## STATED GOAL
From the market-day essay below, repeat the passage that begins at the words "Once the van" and stops after "the coming rush.", keeping every word and punctuation mark unchanged.

━━ ARTICLE

Edible Bozeman

At 6:15 a.m. my eyes flutter open to birdsong and the blue glow of dawn. It’s Saturday: Market Day. I look out the window and see my parents’ light glowing across the farm. Dad has already loaded his truck, and Mom’s feeding her chickens. I need to hustle. Outside, my own flock begs loudly to be set free from the coop. They pile forth in a disorderly tangle of legs and feathers. A Silkie hen trails behind with our pug, Luna, as I gather buckets of tulips and ranunculus from the cooler.

Once the van is crammed full of flowers, I grab a slice of my latest sourdough experiment and set off. The sun rolls over the Crazy Mountains, igniting the Bridgers in electric pink as I climb over Battle Ridge. Th e road winds through pine trees and meadows, clearing my mind before the coming rush.

In the parking lot, people tug carts and carry vegetables in the warm sunlight. I park next to my parents’ truck and help unload box upon box of flour, grains, and honey, then the buckets of flowers. Vendors scurry about the market in the last minutes before the bell. Then finally, it is time.

The band starts to play and people fill the empty spaces, making the market a vivid, tangible bustle of life. Small dogs peek out of backpacks and little children home in on bright colors and pleasing textures. A curly haired girl reaches up for a bag of chickpeas. Her mother asks her to put them in their market bag. The girl obliges reluctantly as her mama pays and asks about cooking instructions. I catch the little one’s attention and give her a tulip’s side shoot. The stem is too runty for a bouquet and is grateful to be placed in the hand of an appreciative toddler.

━━━━
━━ DATA EXTRACT

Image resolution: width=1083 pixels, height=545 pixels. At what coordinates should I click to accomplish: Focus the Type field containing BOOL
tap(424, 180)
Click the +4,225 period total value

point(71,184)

━━━━

## WRITTEN ANSWER
Once the van is crammed full of flowers, I grab a slice of my latest sourdough experiment and set off. The sun rolls over the Crazy Mountains, igniting the Bridgers in electric pink as I climb over Battle Ridge. Th e road winds through pine trees and meadows, clearing my mind before the coming rush.